_PASSAGE TO READ_:

Claim 1 contains the features of claims 1 and 2 as filed with the additional specification that the gate electrode is abutted against the opposite face of the superconducting channel to that where the source and drain electrodes are formed, and that the thickness of the oxide superconductor thin film determines the gate length. These features are disclosed in Figures 1I and 2I and in page 6, lines 20 to 27 of the application as filed, respectively. Claims 2 to 13 correspond to claims 3 to 14 of the application as filed.

Therefore, the claims meet the requirements of Article 123(2) EPC.

Since claims 1 to 14 as granted correspond to claims 1 to 14 of the application as filed, it follows from the above that the requirements of Article 123(3) EPC are also met.

4. Inventive step

The only issue in the present appeal is that of inventive step.

4.1. At the oral proceedings, only documents D1, D3, D4, D7, D9, D10, and D13 were relied upon by the parties in the consideration of inventive step. In the following therefore, only these documents are taken into consideration.

4.2. The patent in suit concerns a superconducting device having a channel layer formed of an oxide superconductor layer and a gate electrode made of an oxide superconductor separated from the channel layer by a gate insulator layer, i.e. the current in the channel is controlled by subjecting the channel to an electric field induced by applying a voltage to the gate electrode in a manner analogous to a semiconductor MOSFET device. As described in the patent specification, an extremely short channel length is desired in order to obtain high switching speed of the superconducting device (cf. column 2, lines 48 to 53). In the claimed device and method, the channel layer is at an angle with respect to the substrate surface and the gate length is determined by the thickness of the gate electrode layer. As the thickness of the gate electrode layer can be controlled precisely during its formation, e.g. by deposition, the claimed structure of the device enables gate lengths of the order of 0.1 m without having to resort to fine-processing techniques (cf. column 4, lines 24 to 34).

_PROBLEMS_:
a) In the patent appeal passage, copy the stretch from "Since claims 1" through "taken into consideration.", switching "oral proceedings" to "hearing".
b) Carry the patent appeal passage forward from the point where it stops.
The data that come next are separate material and have no connection to the patent appeal passage.

_RAW RECORDS_:
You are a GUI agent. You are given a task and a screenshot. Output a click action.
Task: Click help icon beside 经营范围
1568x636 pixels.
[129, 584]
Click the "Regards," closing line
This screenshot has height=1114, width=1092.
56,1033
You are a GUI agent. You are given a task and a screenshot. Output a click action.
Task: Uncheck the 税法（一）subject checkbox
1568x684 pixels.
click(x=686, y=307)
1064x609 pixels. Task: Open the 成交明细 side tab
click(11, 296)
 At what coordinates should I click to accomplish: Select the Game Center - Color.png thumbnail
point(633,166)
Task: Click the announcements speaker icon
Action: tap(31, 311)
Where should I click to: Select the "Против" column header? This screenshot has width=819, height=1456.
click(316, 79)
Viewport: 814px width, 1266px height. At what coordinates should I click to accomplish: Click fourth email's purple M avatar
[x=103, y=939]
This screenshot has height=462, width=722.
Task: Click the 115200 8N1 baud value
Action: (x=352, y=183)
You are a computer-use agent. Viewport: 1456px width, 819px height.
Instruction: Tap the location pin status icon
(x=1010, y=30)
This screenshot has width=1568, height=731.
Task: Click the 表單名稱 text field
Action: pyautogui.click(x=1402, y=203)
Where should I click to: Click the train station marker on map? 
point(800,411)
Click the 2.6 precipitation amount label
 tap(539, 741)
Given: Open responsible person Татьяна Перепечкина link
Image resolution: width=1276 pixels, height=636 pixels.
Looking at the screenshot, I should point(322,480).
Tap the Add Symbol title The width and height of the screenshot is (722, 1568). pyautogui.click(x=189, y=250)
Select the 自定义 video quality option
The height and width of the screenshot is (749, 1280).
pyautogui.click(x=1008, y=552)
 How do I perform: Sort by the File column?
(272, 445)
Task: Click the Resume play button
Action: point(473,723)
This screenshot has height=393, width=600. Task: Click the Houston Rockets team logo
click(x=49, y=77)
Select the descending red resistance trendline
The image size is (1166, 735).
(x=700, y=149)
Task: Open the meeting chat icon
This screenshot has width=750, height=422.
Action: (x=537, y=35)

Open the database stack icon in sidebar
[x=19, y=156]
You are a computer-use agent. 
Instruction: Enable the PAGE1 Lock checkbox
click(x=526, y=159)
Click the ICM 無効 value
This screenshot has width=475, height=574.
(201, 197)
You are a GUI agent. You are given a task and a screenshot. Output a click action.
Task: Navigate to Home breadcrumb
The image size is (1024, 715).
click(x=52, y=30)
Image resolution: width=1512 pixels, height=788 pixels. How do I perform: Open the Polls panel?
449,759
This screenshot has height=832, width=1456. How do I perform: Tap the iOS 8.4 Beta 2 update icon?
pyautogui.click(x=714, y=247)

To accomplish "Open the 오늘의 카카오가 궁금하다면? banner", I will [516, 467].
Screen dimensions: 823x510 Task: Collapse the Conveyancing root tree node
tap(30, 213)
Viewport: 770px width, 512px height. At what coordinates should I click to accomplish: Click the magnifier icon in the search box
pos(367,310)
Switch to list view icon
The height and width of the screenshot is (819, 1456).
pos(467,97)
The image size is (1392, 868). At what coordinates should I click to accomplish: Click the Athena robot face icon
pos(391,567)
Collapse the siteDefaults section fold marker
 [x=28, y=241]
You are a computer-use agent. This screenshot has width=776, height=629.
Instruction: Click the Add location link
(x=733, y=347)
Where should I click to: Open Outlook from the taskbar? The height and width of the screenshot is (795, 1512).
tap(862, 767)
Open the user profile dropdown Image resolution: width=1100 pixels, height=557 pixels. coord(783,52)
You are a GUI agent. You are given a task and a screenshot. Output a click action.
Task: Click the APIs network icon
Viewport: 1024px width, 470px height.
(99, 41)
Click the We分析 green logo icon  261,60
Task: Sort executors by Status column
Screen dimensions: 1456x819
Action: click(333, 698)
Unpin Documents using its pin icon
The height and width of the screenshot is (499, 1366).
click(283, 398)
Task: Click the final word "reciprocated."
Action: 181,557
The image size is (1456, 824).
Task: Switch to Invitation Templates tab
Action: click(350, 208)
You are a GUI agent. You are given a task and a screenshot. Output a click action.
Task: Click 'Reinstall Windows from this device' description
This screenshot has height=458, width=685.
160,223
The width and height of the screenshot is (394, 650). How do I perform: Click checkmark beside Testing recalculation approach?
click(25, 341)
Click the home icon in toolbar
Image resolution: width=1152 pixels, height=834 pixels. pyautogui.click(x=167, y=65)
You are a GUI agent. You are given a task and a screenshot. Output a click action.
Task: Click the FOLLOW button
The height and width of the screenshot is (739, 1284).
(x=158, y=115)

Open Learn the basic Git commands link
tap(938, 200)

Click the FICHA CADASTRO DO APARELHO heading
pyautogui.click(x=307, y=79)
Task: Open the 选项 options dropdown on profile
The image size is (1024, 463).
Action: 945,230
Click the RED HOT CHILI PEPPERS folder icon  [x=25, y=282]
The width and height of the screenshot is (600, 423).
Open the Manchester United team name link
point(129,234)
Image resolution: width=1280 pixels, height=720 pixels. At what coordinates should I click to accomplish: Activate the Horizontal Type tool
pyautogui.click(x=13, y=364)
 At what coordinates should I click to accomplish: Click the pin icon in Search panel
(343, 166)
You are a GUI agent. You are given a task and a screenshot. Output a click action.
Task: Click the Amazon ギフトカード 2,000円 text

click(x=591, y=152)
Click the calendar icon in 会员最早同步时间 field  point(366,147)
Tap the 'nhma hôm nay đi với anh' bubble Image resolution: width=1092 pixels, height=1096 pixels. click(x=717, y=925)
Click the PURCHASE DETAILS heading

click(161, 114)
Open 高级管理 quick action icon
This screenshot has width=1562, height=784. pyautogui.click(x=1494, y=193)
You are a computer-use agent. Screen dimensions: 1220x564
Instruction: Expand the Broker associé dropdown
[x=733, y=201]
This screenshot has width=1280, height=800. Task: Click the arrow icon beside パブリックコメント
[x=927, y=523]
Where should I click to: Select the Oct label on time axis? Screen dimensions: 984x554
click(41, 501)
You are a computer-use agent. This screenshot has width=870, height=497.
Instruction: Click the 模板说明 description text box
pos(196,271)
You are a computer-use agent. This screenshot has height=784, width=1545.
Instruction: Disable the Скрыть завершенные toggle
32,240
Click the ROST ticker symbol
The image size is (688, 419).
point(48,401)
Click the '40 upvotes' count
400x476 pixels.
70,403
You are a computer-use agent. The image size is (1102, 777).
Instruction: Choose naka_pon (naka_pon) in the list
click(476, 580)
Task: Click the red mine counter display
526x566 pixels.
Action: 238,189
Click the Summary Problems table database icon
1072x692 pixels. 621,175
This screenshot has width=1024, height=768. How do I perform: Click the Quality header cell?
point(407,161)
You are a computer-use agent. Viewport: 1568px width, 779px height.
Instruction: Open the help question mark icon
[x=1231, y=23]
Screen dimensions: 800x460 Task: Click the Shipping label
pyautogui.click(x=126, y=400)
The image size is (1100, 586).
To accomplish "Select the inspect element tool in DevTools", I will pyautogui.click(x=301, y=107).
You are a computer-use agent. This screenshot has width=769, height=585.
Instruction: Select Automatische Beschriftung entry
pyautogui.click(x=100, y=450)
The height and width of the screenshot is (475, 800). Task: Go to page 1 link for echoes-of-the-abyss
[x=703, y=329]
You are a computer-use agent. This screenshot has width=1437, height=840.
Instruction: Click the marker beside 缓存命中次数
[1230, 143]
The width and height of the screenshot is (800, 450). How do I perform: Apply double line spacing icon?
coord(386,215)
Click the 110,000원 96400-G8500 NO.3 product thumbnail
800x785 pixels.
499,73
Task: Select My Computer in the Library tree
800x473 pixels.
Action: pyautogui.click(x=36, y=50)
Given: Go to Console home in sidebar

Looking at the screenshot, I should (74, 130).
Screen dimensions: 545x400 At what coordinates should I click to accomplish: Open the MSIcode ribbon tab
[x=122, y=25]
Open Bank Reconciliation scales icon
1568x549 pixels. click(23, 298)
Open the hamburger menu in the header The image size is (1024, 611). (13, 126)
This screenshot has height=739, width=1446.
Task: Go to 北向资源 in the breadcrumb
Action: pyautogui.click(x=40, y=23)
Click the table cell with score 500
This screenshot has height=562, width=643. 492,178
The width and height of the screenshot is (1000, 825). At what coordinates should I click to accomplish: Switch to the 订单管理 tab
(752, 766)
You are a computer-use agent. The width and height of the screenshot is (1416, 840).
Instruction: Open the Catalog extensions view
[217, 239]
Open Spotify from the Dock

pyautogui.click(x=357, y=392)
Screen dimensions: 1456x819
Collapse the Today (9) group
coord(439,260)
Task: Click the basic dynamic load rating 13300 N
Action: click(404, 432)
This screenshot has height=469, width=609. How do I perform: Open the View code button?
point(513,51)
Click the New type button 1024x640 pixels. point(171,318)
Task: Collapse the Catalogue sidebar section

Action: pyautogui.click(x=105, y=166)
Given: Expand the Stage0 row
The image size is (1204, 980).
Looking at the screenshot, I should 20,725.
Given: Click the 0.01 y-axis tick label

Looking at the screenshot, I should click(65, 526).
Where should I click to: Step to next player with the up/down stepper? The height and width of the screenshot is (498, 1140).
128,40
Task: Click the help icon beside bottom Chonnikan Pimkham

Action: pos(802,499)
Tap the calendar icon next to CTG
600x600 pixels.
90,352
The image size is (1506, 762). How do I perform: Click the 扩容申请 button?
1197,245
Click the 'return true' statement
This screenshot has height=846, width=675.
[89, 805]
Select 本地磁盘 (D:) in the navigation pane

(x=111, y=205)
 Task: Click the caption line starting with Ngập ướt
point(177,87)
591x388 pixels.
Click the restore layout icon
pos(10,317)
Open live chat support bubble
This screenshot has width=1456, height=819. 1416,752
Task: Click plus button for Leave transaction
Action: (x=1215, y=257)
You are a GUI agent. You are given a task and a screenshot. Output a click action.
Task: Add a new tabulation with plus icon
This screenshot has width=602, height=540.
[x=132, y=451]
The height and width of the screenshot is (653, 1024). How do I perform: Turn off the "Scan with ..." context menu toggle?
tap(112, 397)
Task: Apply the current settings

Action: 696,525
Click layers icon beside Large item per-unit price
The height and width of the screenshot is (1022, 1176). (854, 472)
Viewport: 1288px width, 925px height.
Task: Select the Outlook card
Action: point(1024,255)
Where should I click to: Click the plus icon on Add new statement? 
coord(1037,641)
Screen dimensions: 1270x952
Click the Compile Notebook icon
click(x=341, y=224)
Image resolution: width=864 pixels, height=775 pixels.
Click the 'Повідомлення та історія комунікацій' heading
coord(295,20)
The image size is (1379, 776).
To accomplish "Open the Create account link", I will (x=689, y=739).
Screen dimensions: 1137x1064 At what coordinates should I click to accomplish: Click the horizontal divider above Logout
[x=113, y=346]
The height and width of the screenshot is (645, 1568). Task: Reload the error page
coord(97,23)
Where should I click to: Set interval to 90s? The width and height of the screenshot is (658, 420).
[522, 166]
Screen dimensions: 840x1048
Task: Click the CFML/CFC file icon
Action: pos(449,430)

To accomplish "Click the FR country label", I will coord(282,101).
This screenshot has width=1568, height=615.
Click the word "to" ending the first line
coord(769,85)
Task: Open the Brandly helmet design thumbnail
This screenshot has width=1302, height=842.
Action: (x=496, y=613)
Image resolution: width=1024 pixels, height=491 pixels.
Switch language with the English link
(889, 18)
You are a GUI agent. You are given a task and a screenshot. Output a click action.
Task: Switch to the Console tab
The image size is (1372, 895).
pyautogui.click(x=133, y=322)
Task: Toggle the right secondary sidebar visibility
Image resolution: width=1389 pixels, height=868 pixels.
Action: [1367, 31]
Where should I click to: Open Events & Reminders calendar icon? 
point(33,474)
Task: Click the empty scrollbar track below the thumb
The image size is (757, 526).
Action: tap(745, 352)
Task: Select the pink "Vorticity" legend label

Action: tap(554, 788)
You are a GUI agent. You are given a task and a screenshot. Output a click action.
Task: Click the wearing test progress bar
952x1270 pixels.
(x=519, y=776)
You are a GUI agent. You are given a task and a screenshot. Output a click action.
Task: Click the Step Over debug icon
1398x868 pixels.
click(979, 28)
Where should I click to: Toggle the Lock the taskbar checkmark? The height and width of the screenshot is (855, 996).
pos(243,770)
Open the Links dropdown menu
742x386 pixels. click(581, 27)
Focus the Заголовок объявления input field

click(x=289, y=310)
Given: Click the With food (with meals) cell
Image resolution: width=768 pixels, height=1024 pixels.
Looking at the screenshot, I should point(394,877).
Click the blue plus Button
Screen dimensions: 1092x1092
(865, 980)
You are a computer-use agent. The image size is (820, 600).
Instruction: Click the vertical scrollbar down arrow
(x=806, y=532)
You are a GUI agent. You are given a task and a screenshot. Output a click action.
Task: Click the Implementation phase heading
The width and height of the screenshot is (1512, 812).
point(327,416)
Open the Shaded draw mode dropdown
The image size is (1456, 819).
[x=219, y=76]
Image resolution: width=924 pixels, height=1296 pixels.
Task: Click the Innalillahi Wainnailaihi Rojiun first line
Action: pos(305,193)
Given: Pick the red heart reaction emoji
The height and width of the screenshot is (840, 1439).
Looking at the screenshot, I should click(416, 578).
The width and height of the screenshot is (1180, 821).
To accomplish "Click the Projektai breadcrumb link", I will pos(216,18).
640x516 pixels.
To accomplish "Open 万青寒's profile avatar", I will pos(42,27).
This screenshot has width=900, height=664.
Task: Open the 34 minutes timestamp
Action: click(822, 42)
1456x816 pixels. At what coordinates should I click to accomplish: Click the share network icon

_IN RESPONSE_:
a)
Since claims 1 to 14 as granted correspond to claims 1 to 14 of the application as filed, it follows from the above that the requirements of Article 123(3) EPC are also met.

4. Inventive step

The only issue in the present appeal is that of inventive step.

4.1. At the hearing, only documents D1, D3, D4, D7, D9, D10, and D13 were relied upon by the parties in the consideration of inventive step. In the following therefore, only these documents are taken into consideration.

b)
4.3. It was not in dispute that document D1 represents the closest prior art. Document D1 discloses a superconducting device operating according to the principle of quasi particle injection, i.e. a tunnel current injected into a superconducting channel from a superconducting gate electrode via a tunnel barrier causes a superconducting to normal-conducting phase transition in the channel layer. The device of document D1 comprises a superconducting channel layer made of a NbN thin film formed to have an angle relative to a deposition surface of a substrate (cf. D1, Figure 1). Source and drain electrodes made of Cu are formed at opposite ends on the upper face of the channel layer and a gate electrode (called "injector" in document D1) is formed of Nb and abuts against a tunnel barrier layer at the lower face of the channel layer.

4.3.1. The device of claim 1 differs from that of document D1 firstly in that the claimed device works through electric field effect, i.e. the number of charged carriers is depleted by subjecting the channel layer to an electric field, whereas the device of document D1 works through the principle of inducing a superconducting to normal phase transition in the channel by injecting a tunnel current into the channel. Secondly, the claimed device specifies oxide superconductors whereas in document D1 "classic" superconducting materials are used. Finally, a portion of the Nb gate electrode at one end overlaps the source/drain copper electrode and the gate electrode does not extend the entire length of the NbN channel layer. Thus, it is apparent that the thickness of the Nb gate electrode does not determine the gate length (cf. Figure 1).

4.4. In view of these differences, the technical problem addressed by the invention as claimed can be seen to provide a FET type superconducting device having a structure which enables to provide a short superconducting channel made of an oxide superconducting layer (cf. also column 2, line 57 to column 3, line 16 of the patent in suit).

4.5. Documents D4, D7, D10, and D13 all disclose a superconducting device of the same type as that of the patent in suit, i.e. a device having a channel made of an oxide superconductor thin film and an insulated gate electrode overlying the channel.(cf. D4, Section "High-Tc SFETs" on pages 315 to 316; D7, Section "Field-Induced Effects on Superconductors" on page 711; D10, abstract; D13, page 281, last paragraph, Figure 2).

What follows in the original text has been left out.